Clarity Protocol@clarity_proto
Here is a little more depth on what we do and why:
Clarity is an autonomous research system for protein folding and peptide design. One pipeline, continuous compute, public output.
The problem Clarity is solving
- Bringing a new drug to the market, on average, has about a $1B median cost, takes 12 years of time, and only about 10% of preclinical candidates ever reach humans. Most of that $1B cost is spent to find out a candidate doesn't work.
Why neurodegenerative disease?
- First of all, this is the goal I, @333absent333, was determined to reach before this project went public. This is a personal matter to me and what got the ball rolling in the first place.
- Regarding Alzheimer's, roughly 99% of drug trials fail. For the past two decades, there has only been a 2% success rate out of the hundreds of potential new compounds developed.
- During this time, we saw giants like Roche spend $11B in R&D in a single year (2018) and watched two phase III Alzheimer's candidates collapse. Eleven billion dollars. The problem isn't a lack of money, it's a lack of good shots on goal.
Why peptides?
- Peptides are short, targeted, and the body knows how to recycle them. The weakness here is that their oral bioavailability is <1-2%, and the half-life is often minutes, so most never make it past biology's filters.
With that being said, you need a lot of them. And you need to filter ruthlessly.
- In Clarity's case: Alzheimer's is a misfolding disease. Peptides and proteins clumping together. There's no enzyme pocket to plug; small molecules can't compete with the interface. Peptides can.
What does Clarity do?
- Step 1:
Pick a disease-relevant protein, fold it to see its 3D structure, and find the site driving the disease. This is where a binder would have to attach to interfere.
- Step 2:
Propose new peptide sequences shaped to fit that site.

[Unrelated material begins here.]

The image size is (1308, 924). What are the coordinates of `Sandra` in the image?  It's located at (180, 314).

We run every candidate through a pipeline of structural, dynamic, and safety filters such as: Does it bind? Is it stable? Would it survive in the body? Is it safe to put in a body? Most of these fail, the ones that pass are the shortlist.
- Step 3:
Publish every result on clarityprotocol.io. Our targets, candidates, next on queue, etc... get posted on their associated fold page.
The cost angle
A traditional preclinical campaign for a single peptide target can consist of months of wetlab time, a team, and a budget that often starts in the low seven figures. Clarity runs the upstream computational stage locally and puts candidates through rigorous testing and verification stages before determining what is worthy of being sent to a wetlab.
What's next
- Clarity is currently designing peptides for several neurodegenerative disease targets. What we have posted on the site is part of our automated schedule and research agents, but tests are also conducted on the side to help expedite the process.

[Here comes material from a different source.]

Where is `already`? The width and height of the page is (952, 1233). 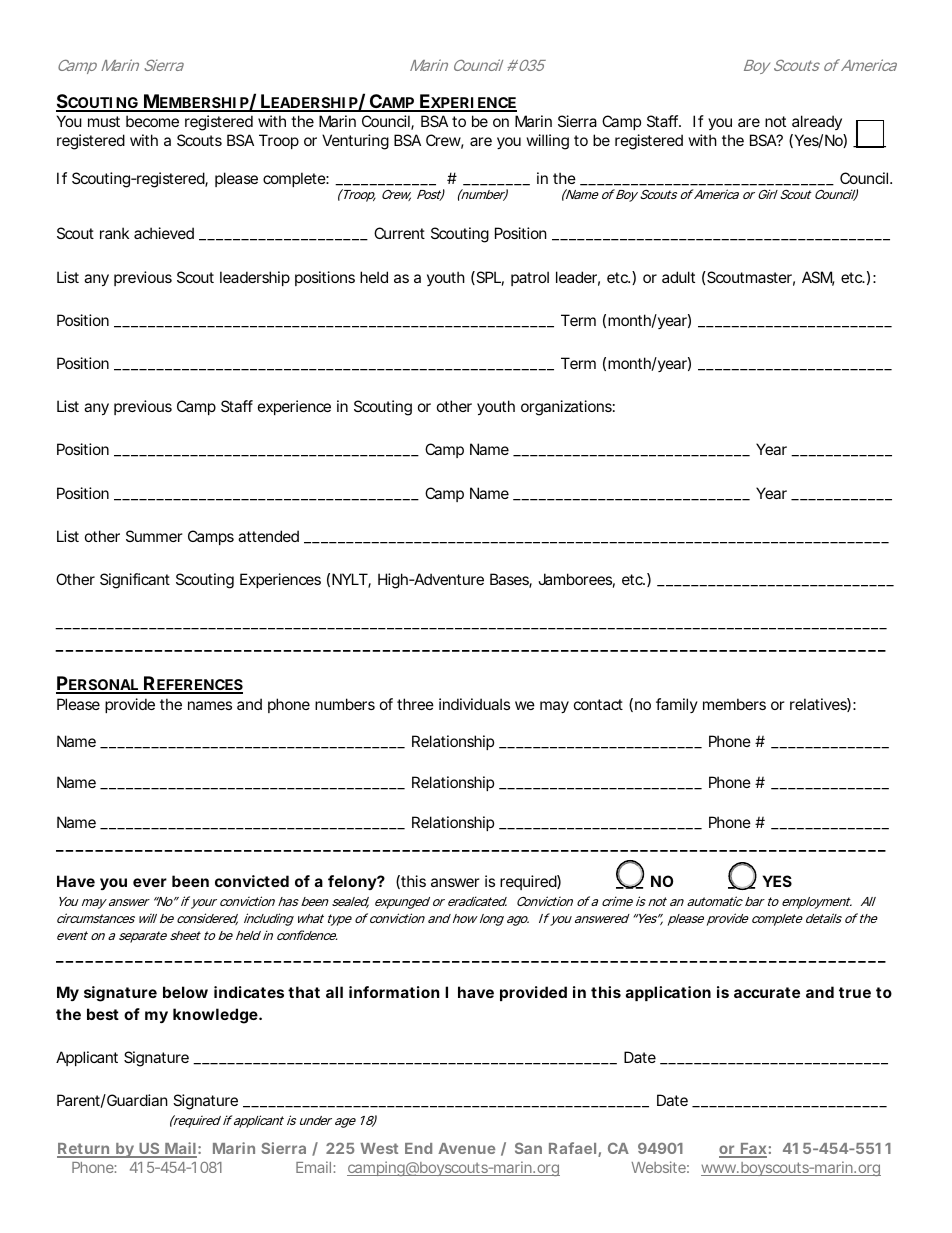 already is located at coordinates (817, 122).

- Existing peptides have been sent out for third-party testing (I wouldn't sell anything that I wouldn't trust in my own body) so that we can determine what vendor(s) to trust before opening up a shop on clarityprotocol.io (working on building tokenomics into this part)
- Once I am comfortable with the quality of the discovery pipeline, I intend on opening it up to other disease targets. As I mentioned a handful of times, neurodegenerative was the original goal and I intend on refining that first.